_Requirement_: Begin at the start of the records and stop after the line that contains "tap(107, 20)". Write those lines out again with "chevron" renamed to "arrow" and everything else left unchanged.

.....

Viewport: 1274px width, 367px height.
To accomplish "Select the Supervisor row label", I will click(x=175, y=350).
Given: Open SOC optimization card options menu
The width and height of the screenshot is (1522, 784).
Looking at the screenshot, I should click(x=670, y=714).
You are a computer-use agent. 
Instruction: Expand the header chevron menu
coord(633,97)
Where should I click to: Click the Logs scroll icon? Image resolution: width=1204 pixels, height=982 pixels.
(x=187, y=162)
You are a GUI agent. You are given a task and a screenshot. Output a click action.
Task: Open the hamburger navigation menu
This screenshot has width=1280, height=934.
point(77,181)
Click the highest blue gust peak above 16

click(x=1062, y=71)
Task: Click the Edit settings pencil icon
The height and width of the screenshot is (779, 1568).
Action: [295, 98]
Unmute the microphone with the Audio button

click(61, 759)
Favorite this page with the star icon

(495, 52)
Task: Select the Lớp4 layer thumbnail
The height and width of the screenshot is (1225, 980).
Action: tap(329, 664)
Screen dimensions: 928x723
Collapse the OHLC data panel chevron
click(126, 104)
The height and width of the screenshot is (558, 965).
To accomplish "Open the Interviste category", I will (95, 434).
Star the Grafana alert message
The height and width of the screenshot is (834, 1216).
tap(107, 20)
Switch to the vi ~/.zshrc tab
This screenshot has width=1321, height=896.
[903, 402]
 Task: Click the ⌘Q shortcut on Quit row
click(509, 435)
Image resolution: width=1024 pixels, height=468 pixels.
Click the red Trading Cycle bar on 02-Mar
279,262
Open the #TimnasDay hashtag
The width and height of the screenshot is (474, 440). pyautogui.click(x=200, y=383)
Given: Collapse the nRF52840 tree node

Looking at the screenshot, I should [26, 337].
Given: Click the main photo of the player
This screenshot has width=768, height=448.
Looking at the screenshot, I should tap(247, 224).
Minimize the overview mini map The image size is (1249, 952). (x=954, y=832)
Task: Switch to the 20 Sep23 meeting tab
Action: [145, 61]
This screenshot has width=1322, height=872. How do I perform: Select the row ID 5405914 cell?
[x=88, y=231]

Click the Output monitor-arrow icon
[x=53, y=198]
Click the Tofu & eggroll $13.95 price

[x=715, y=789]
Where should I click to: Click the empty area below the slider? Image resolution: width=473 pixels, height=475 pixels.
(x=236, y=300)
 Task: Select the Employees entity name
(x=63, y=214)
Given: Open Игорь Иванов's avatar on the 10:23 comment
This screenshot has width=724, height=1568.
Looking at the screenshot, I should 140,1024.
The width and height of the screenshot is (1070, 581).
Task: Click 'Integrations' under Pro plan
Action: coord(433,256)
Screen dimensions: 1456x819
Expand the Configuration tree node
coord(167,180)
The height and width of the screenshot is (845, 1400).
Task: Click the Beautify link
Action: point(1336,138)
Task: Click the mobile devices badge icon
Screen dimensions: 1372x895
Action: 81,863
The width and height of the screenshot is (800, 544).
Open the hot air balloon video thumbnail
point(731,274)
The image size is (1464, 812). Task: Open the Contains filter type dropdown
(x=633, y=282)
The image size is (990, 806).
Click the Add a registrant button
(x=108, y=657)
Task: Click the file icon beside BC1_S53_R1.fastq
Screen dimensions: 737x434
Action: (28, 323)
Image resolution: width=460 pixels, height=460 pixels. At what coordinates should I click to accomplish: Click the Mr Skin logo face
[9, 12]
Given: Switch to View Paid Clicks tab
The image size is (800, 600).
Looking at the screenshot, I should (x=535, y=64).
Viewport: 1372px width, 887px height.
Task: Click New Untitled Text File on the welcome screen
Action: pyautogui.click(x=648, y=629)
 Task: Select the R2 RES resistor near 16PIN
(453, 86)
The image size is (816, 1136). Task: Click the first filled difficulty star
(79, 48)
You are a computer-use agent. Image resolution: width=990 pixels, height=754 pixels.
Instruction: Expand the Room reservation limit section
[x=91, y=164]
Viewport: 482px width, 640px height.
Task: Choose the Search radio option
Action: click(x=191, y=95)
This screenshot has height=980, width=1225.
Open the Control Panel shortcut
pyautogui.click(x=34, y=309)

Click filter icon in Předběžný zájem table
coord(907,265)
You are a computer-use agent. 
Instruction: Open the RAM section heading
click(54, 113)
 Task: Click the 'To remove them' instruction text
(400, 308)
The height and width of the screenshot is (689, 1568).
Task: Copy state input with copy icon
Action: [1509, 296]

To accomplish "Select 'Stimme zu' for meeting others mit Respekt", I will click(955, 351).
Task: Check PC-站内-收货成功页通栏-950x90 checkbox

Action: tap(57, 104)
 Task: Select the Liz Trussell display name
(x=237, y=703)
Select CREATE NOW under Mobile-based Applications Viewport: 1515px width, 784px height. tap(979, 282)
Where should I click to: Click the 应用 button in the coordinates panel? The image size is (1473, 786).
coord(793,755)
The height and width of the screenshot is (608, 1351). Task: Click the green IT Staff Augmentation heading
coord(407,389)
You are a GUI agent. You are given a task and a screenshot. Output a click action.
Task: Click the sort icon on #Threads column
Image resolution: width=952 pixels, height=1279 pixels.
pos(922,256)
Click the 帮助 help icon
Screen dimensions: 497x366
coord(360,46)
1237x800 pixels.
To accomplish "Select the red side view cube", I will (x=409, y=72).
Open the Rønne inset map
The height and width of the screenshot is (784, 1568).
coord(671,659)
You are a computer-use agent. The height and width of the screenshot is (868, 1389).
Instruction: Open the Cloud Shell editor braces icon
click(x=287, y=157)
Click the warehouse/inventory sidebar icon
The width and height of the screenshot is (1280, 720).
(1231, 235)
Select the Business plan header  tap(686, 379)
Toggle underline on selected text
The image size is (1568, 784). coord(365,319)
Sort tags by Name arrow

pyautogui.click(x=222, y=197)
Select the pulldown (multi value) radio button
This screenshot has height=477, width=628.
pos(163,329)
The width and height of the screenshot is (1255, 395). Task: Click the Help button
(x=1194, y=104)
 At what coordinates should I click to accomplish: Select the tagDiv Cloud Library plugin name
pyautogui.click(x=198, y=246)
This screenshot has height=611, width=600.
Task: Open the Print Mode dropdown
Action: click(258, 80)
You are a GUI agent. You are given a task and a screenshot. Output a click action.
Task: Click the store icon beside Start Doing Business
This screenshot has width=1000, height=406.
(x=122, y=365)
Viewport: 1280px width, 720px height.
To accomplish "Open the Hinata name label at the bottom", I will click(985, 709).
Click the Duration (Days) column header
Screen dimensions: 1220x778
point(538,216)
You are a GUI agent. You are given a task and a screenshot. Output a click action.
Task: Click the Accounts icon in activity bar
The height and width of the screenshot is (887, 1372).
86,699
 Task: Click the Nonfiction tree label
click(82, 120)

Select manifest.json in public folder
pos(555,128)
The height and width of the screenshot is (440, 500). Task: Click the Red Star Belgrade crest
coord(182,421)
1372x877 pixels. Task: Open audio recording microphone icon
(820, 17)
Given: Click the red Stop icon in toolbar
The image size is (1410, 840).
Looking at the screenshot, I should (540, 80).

.....

_Correct output_:
Viewport: 1274px width, 367px height.
To accomplish "Select the Supervisor row label", I will click(x=175, y=350).
Given: Open SOC optimization card options menu
The width and height of the screenshot is (1522, 784).
Looking at the screenshot, I should click(x=670, y=714).
You are a computer-use agent. 
Instruction: Expand the header arrow menu
coord(633,97)
Where should I click to: Click the Logs scroll icon? Image resolution: width=1204 pixels, height=982 pixels.
(x=187, y=162)
You are a GUI agent. You are given a task and a screenshot. Output a click action.
Task: Open the hamburger navigation menu
This screenshot has width=1280, height=934.
point(77,181)
Click the highest blue gust peak above 16

click(x=1062, y=71)
Task: Click the Edit settings pencil icon
The height and width of the screenshot is (779, 1568).
Action: [295, 98]
Unmute the microphone with the Audio button

click(61, 759)
Favorite this page with the star icon

(495, 52)
Task: Select the Lớp4 layer thumbnail
The height and width of the screenshot is (1225, 980).
Action: tap(329, 664)
Screen dimensions: 928x723
Collapse the OHLC data panel arrow
click(126, 104)
The height and width of the screenshot is (558, 965).
To accomplish "Open the Interviste category", I will (95, 434).
Star the Grafana alert message
The height and width of the screenshot is (834, 1216).
tap(107, 20)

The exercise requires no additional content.